The Daughters of Ishtar was this year's dramatic extravaganza organized by Pepe Ozan. His theatrical aggregation descended on the Playa about a week before the opening, and they got a quick start on their monumental, mythic constructions of mud and steel for the coming Saturday night performance. The ruins left after the burn were monumental in themselves. A spooky gateway to Center Camp, the Tower of Bones, was built by sculptor Michael Christian next to the Black Rock Ranger station. Ranch neighbors located piles of horse and cow bones, with some almost-complete skeletons, for Michael to lash onto a matrix of steel rods. (Michael, and Todd, helped me some on the cafe; thanks to Todd for the gramophone music on a peaceful night on the playa.) The House of Doors was the place to hang for open-mike performances. (My thanks to Chris for the beautifully painted Cafe Temps Perdu sign.) We genuflected at the Church of the Slide Guitar, on the northern frontier, on Sunday morning. Truly spiritual. Later we found a crew loading the Man with pyrotechnics.

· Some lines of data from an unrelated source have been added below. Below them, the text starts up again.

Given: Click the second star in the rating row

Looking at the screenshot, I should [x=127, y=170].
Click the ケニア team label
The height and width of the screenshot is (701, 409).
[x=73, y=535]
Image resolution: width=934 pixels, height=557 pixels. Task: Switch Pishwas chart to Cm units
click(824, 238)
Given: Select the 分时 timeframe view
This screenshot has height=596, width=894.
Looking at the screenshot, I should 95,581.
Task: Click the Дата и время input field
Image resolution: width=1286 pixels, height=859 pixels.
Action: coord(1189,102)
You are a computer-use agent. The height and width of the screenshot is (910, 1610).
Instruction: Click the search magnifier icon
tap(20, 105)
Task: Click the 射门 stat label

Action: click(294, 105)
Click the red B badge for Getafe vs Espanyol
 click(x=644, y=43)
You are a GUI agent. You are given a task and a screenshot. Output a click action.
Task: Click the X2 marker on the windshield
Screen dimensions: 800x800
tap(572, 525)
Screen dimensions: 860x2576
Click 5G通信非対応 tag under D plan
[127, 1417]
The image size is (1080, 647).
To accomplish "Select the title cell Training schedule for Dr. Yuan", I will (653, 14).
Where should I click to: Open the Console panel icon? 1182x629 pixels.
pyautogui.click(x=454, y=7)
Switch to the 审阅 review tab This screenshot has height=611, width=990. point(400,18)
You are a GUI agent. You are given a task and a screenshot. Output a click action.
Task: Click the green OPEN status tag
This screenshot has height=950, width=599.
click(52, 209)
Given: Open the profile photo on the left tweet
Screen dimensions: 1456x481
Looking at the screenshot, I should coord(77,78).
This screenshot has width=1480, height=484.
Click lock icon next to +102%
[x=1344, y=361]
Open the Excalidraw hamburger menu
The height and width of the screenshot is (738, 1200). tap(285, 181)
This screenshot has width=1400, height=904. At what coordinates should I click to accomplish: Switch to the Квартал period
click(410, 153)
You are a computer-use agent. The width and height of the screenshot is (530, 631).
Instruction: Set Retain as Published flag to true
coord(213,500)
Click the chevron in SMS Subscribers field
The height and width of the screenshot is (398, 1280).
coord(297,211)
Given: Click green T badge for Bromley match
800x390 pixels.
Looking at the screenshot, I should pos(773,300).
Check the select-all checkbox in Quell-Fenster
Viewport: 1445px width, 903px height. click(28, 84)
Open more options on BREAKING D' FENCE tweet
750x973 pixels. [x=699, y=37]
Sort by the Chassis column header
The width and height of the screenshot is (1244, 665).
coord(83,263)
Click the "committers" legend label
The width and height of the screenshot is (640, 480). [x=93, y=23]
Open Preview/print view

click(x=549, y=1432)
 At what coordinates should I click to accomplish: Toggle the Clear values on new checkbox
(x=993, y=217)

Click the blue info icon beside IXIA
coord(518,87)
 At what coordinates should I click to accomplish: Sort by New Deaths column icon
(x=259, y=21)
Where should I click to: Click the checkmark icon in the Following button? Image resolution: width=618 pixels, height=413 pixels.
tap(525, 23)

Campo Illuminado, out on the spooky northern borders of our ephemeral city, greeted us with an illuminated garden of Space Spores at the entry to the Very Large Array. This Array was a "sound garden" of two hundred speakers, dusting the night with spacy Sirenian sounds, but only for the lucky few who heard its call between dusk and dawn, or who were dragged out in the middle of the night in artist Lexie's big truck. (Many thanks to Coffee Boy, Lexie, Aaron, Jeremy, Darryl, Sabine, Cliff, Bruce, Alex, et al.)
Our own theme camp, Windy City, was a regeneration of the Tomales Bay Explorers Club, of fantastic projects and explorations past. We erected a windmill made of scavenged parts from around the valley, including the blade from the windmill which formerly pumped water at the ranch. A tribute to my father, who was a farmer's son. *Wind art* was our general theme. Thanks to all our campers and visitors -- Karl, Liz, Steve, Dave, Russ, Brad, Paul, Mike & Mike, Jason, et al -- from BillyBob. Next year we'll knock'em dead.
We also assembled two homemade three-wheeled "land sailers" from spare auto and motorcycle parts to take passengers for rides on the lake bed, but were a bit unsuccessful with our prototypes. Our sails were from a small sailboat and a sailboard, axles from two Chevy Sprints at the Pick-Your-Part, and junk from the basement.
Scenes from Windy City Camp
In the aftermath of the Burn, we found the Vegematic had met its match -- the immersible object vs the irresistible farce. Steel vs frozen water. All was quiet, when the Ravers fled, leaving ghosts, hard-core campers, garbage, doggawn dieties, pink clouds, and human flotsam. We punctuated our hell-ride back home with a stop at Fort Brokenshort.